No total, Nelsinho percorreu o equivalente a 1.267 quilômetros ou cerca de 4 GPs. Nos dois primeiros dias registrou marcas melhores que as de Heikki Kovalainen, o substituto de Fernando Alonso. “É difícil dizer ‘foi mais rápido’. O acerto que eu tinha talvez fosse melhor que o dele, a hora em que cada um marcou o tempo também interfere, às 9 horas da manhã é uma coisa, às 13h30, outra. Mas é verdade também que nas seis vezes em que já testamos juntos em quatro eu fui mais veloz e em condições semelhantes.”

Falou mais a respeito do trabalho conjunto: “É bom para eu saber que estou dentre os rápidos da categoria, aumenta a confiança. O Kovalainen é uma estrela da Renault.” Flavio Briatore já havia afirmado em Interlagos, nos dias do GP do Brasil, que talvez aproveitasse Nelsinho nos treinos de sexta-feira, nos fins de semana de corrida, o que implicaria Kovalainen ou Giancarlo Fisichella cederem seus carros, já que não é permitida a presença de três carros da mesma equipe na pista.

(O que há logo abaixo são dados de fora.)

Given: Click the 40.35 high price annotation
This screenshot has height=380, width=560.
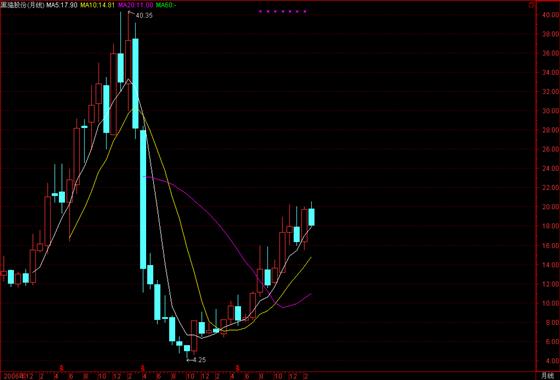Looking at the screenshot, I should pos(144,15).
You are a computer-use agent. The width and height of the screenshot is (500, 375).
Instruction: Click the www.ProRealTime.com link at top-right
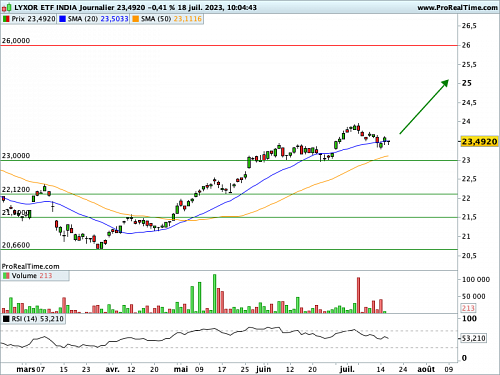click(x=457, y=7)
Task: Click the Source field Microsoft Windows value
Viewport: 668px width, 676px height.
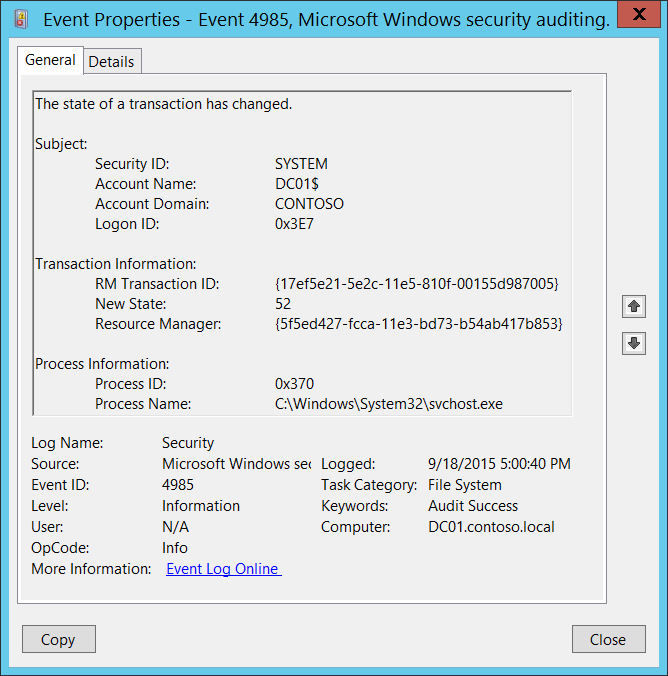Action: pyautogui.click(x=236, y=464)
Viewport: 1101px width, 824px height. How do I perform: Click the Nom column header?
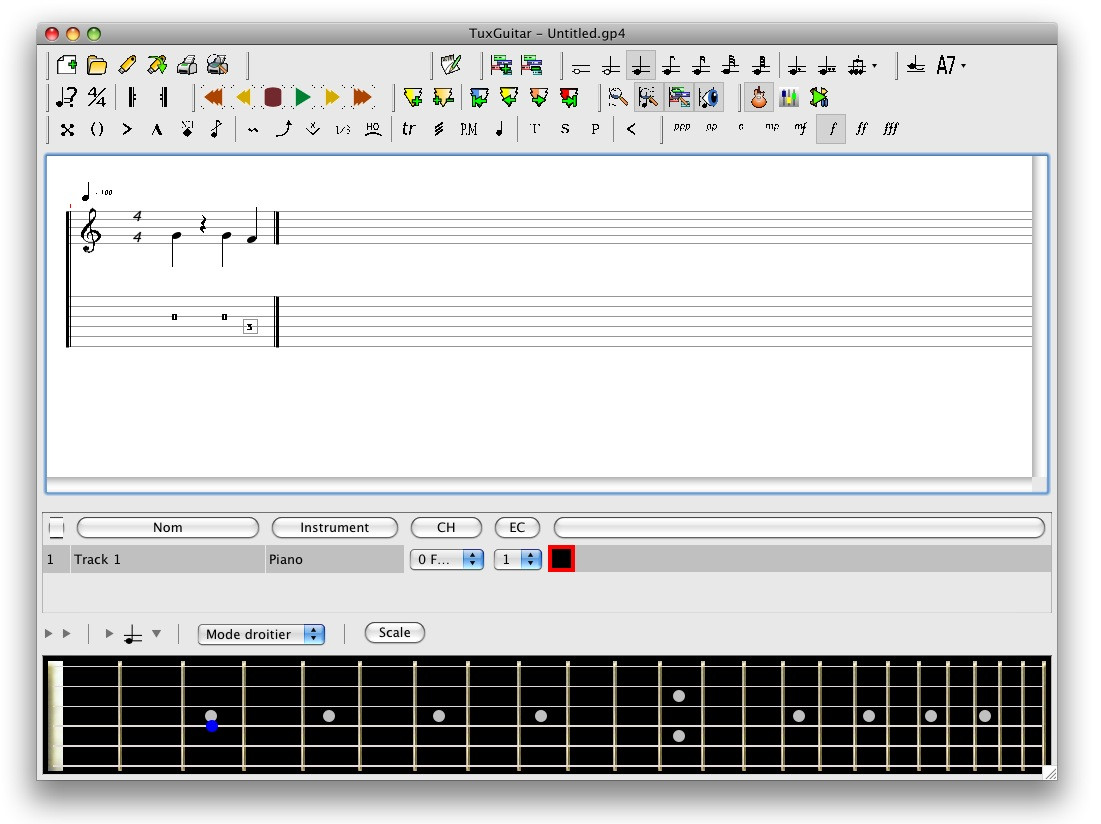pos(167,527)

“Eles me disseram que desejam me aproveitar nas sextas-feiras, para conhecer as pistas, vamos ver.” A notícia criou enorme desgaste de Briatore com a imprensa italiana. Assim como o discurso de Nelson Piquet, o pai, de que o filho poderia substituir Fisichella já na metade da temporada. É até verdade. A paciência de Briatore com o piloto italiano acabou. Ou mesmo se Kovalainen não corresponder.

Mas enveredar por esse caminho, assumir a postura de que está apenas aguardando um dos dois fraquejar para passar a ser titular soa arrogante e cria um clima de desprezo para com pai e filho por parte do grupo. A hora que Nelsinho sentar para acelerar o carro, se isso ocorrer, terá de ser bem mais eficiente dos dois. Caso contrário, ser derrotado por aqueles que ele próprio e o pai julgavam incapazes, representa perigo até mesmo para seu futuro profissional.

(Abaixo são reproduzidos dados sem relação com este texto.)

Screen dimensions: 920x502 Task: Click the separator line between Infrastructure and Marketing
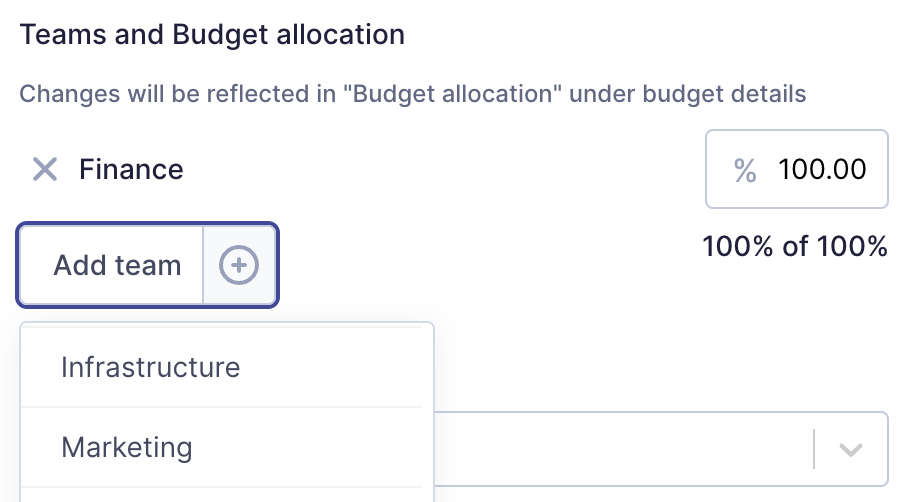coord(221,407)
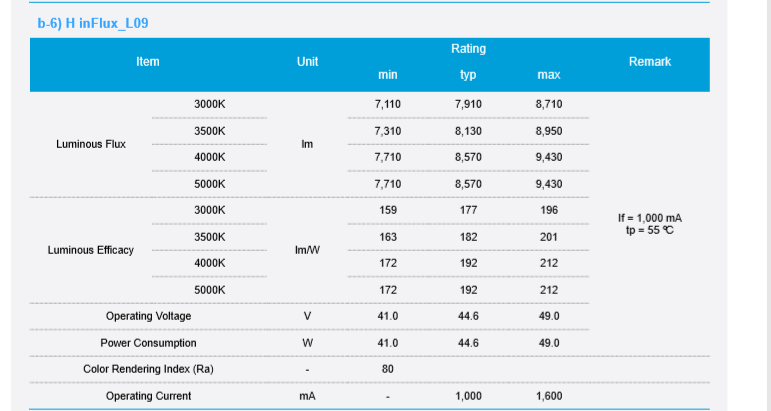Click the 80 color rendering value
Image resolution: width=771 pixels, height=411 pixels.
pos(387,369)
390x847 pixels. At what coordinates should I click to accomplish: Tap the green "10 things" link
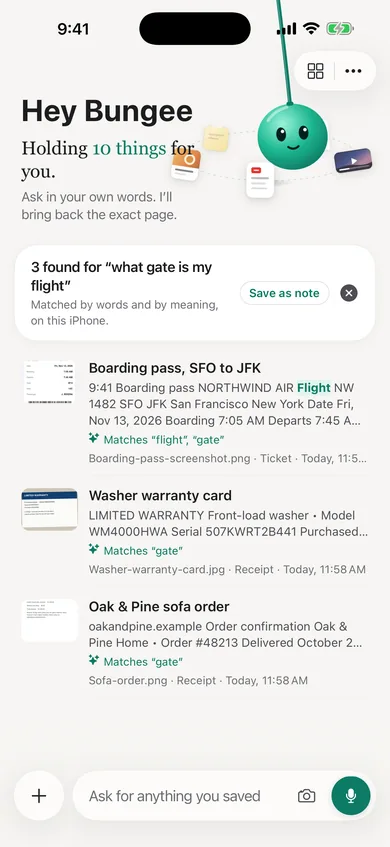[129, 148]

Por fim Nelsinho está apreensivo com relação à escala de testes. “Por enquanto, não há nada programado para mim em janeiro.” Será um problema: Nelsinho não deverá ter uma agenda muito apertada. Os dias de testes foram reduzidos, Kovalainen nunca disputou um GP e tem, óbvio, a prioridade da Renault, e há ainda Ricardo Zonta, piloto de testes, contratado também por ter experiência com pneus Bridgestone, já que trabalhou este ano com a Toyota, que competia com a marca japonesa.

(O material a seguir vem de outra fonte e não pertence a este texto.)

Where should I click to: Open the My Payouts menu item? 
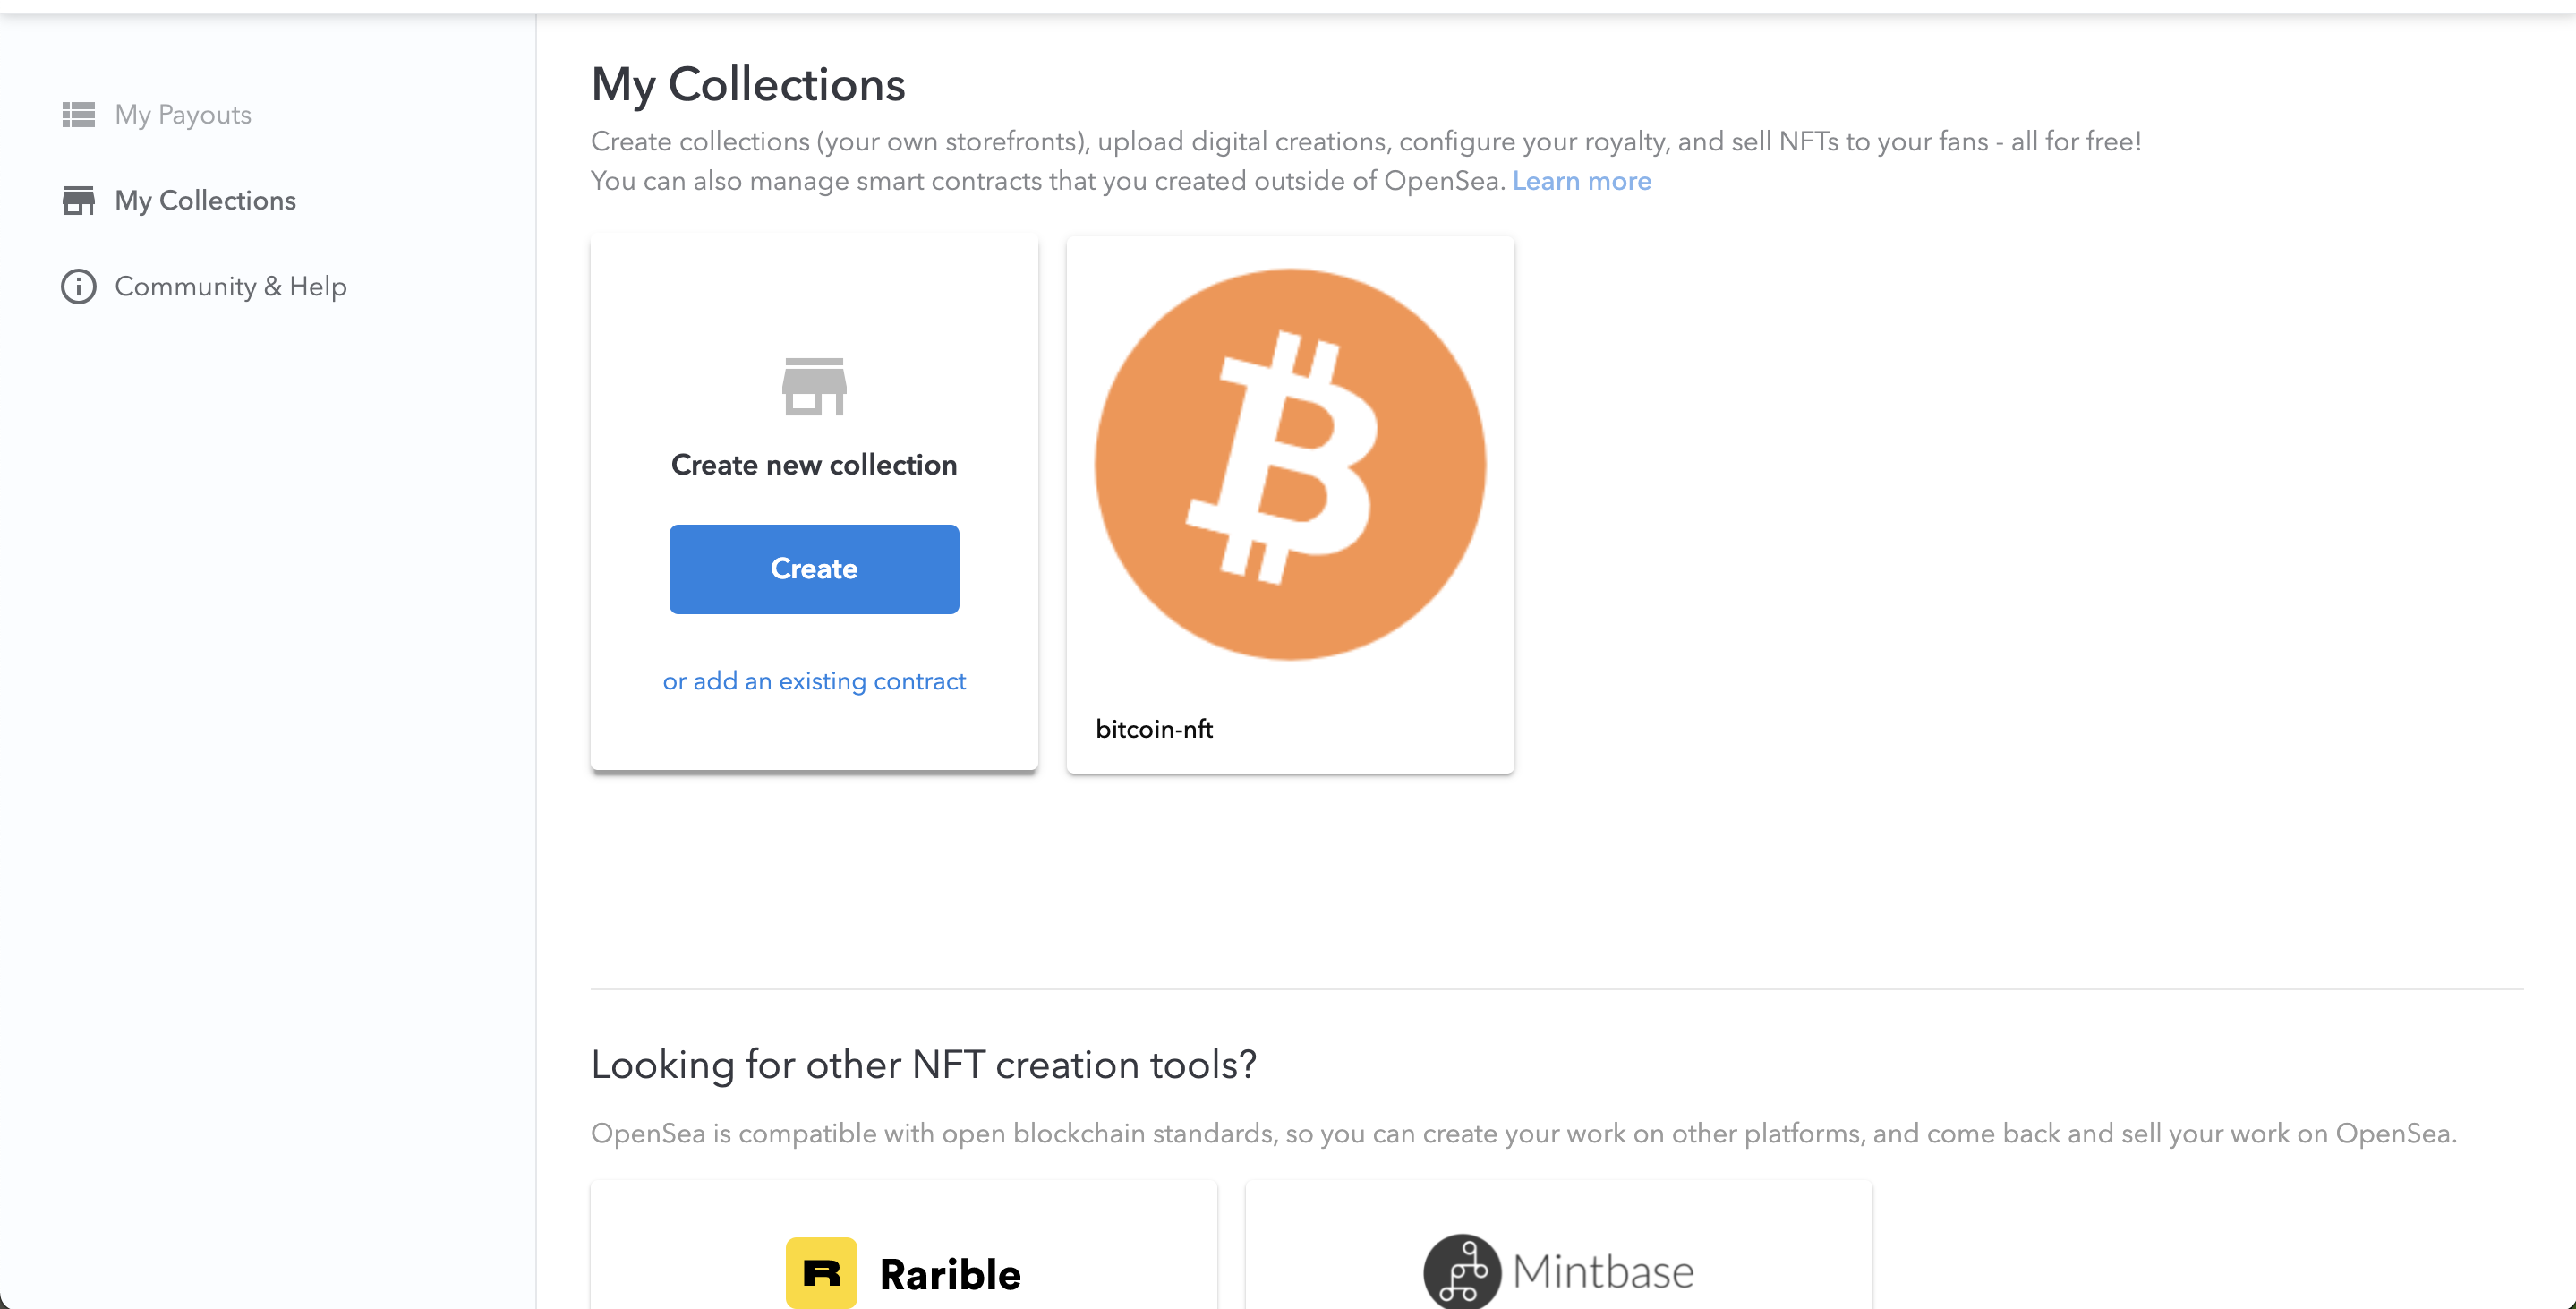click(x=183, y=115)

“Se tiver de ficar dois meses parado não será nada bom”, disse Nelsinho. Mas irá acompanhar de perto, tomando parte das reuniões técnicas, em todos os ensaios. Ao término dos três dias de treinos em Barcelona, os responsáveis da Renault não se omitiram na análise do trabalho do piloto: “Disseram que fui muito bem, fiz exatamente o que eles queriam”, contou Nelsinho, emitindo um leve sorriso de satisfação consigo próprio.